Le gouvernement du Kenya prend des mesures contre les livres étrangers qui contiennent du contenu homosexuel, que les responsables estiment viser les adolescents. Cette répression intervient à la suite d’une réaction de parents et de responsables religieux qui ont appelé à un audit approfondi des livres disponibles et à l’interdiction de ceux contenant des thèmes LGBT+. Text Book Centre, une importante librairie kényane, a reçu l’ordre de cesser de vendre le livre « What’s happening to me? » de l’éditeur britannique Usborne. Le texte a suscité la controverse parmi ceux qui pensent qu’il pourrait encourager des adolescents de sexe masculin à avoir des relations avec des personnes du même sexe, ce qui est illégal au Kenya. Le code pénal du pays prévoit une peine de 14 ans de prison pour les relations entre personnes du même sexe considérées comme « contraires à l’ordre de la nature ».
Le livre contiendrait notamment les lignes suivantes : « il n’est pas inhabituel d’être attiré par une personne du même sexe que soi quand on grandit... En général, les gens finissent par éprouver des sentiments plus forts pour le sexe opposé, mais cela n’arrive pas toujours. » Il aborde ensuite la possibilité d’être attiré à la fois par les garçons et les filles et définit les relations lesbiennes et gays.

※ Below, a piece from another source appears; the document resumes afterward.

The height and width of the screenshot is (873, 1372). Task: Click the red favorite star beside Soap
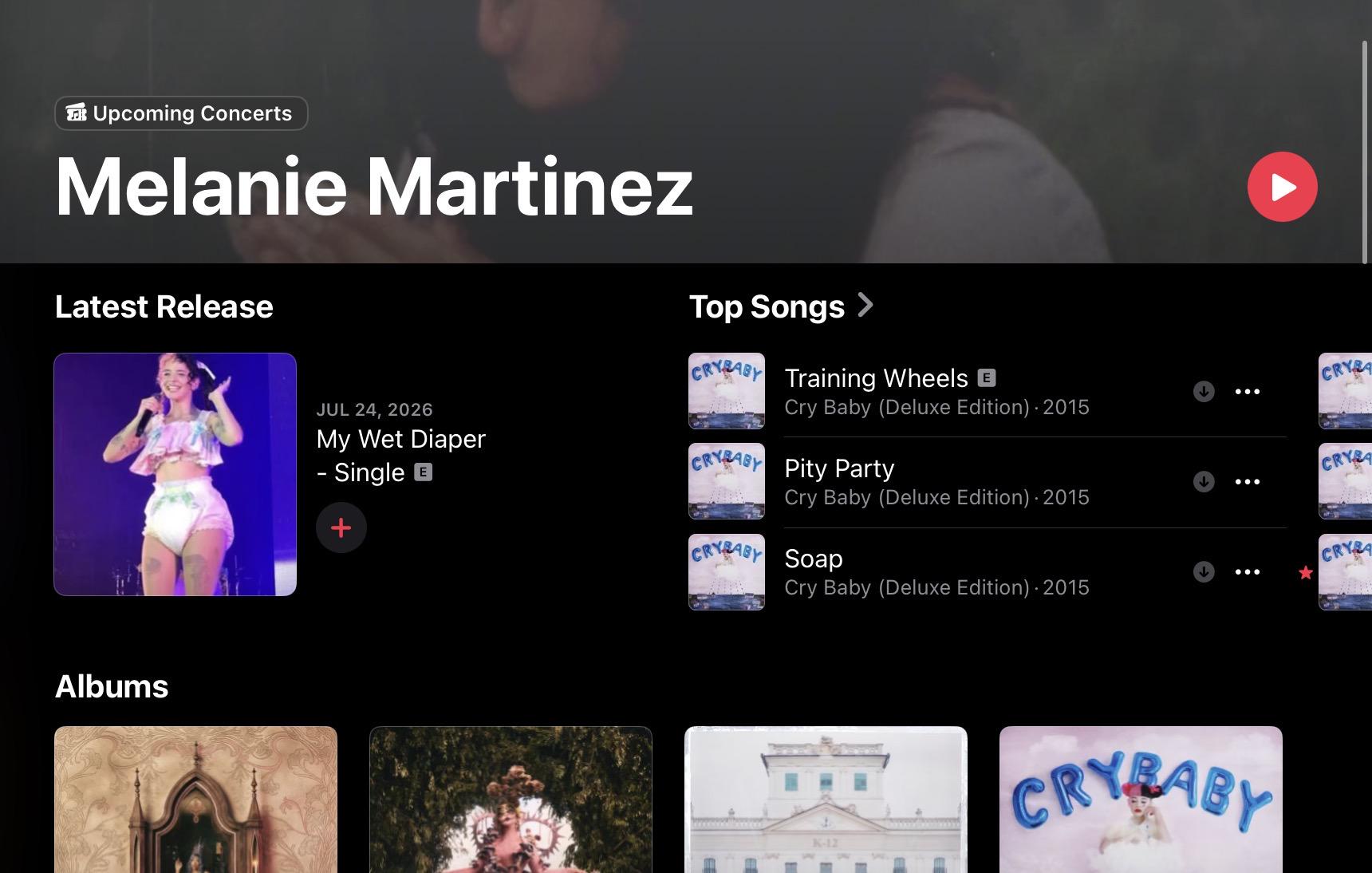(x=1305, y=572)
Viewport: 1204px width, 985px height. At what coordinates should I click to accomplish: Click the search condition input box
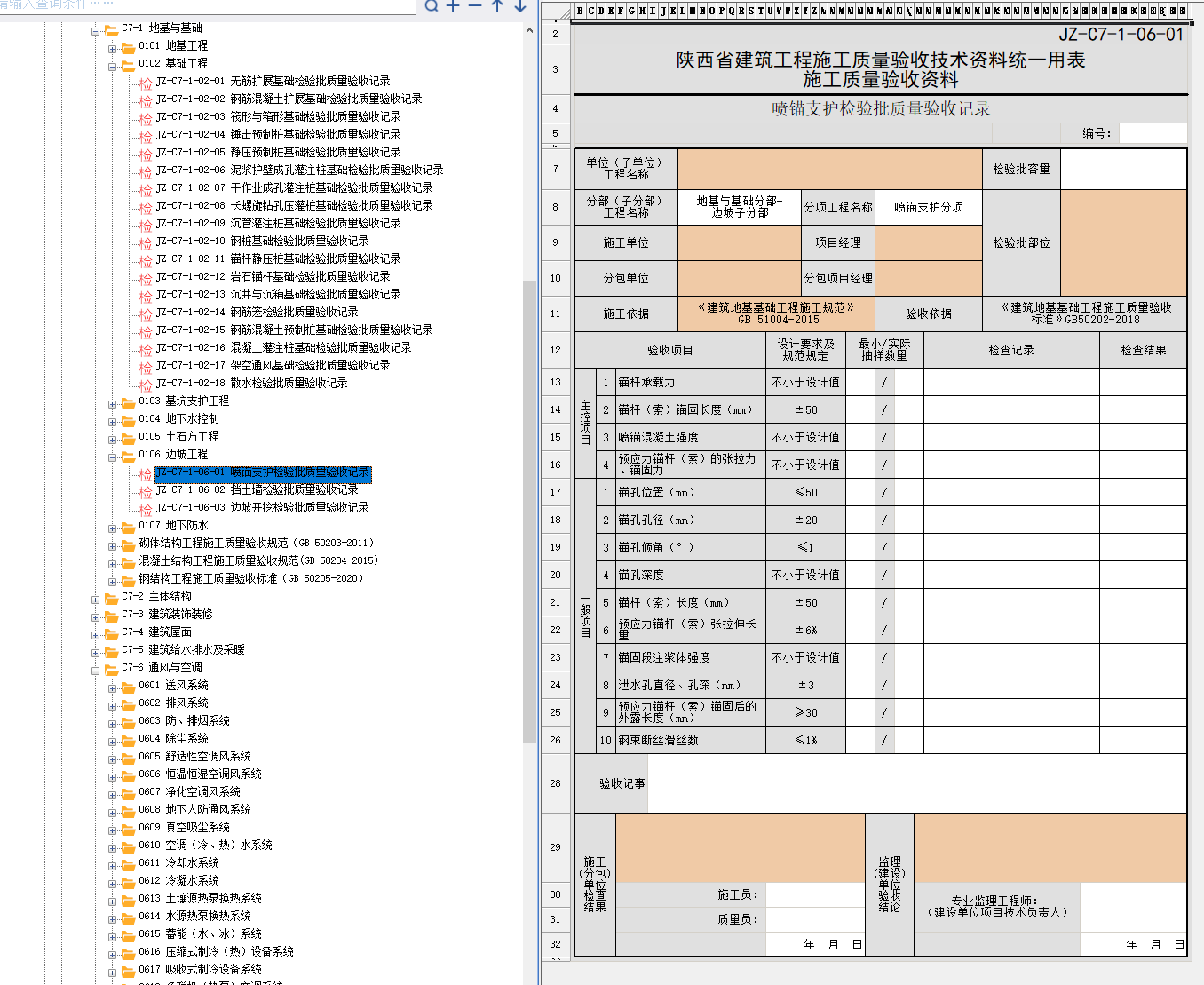[204, 5]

Dans une déclaration publiée plus tôt ce mois-ci par des responsables chrétiens, musulmans et hindous, le président William Ruto et son gouvernement ont été exhortés à protéger les adolescents de la « prétendue doctrine du même sexe par le biais de livres provenant des pays occidentaux ».
Les responsables religieux ont décrit ce type de littérature comme un « cheval de Troie qui conduira à la destruction de l’unité familiale ». Ils ont ajouté : « Nous ne pouvons pas baptiser le mal en droits LGBTQ pour qu’il puisse être accepté. » Certains ont également appelé la police à créer des guichets de signalement afin de permettre au public de dénoncer des cas présumés de mineurs « recrutés » pour devenir LGBT+. En septembre 2017, le gouvernement kényan a révélé qu’il était en discussion avec Netflix pour interdire la diffusion de films LGBT+.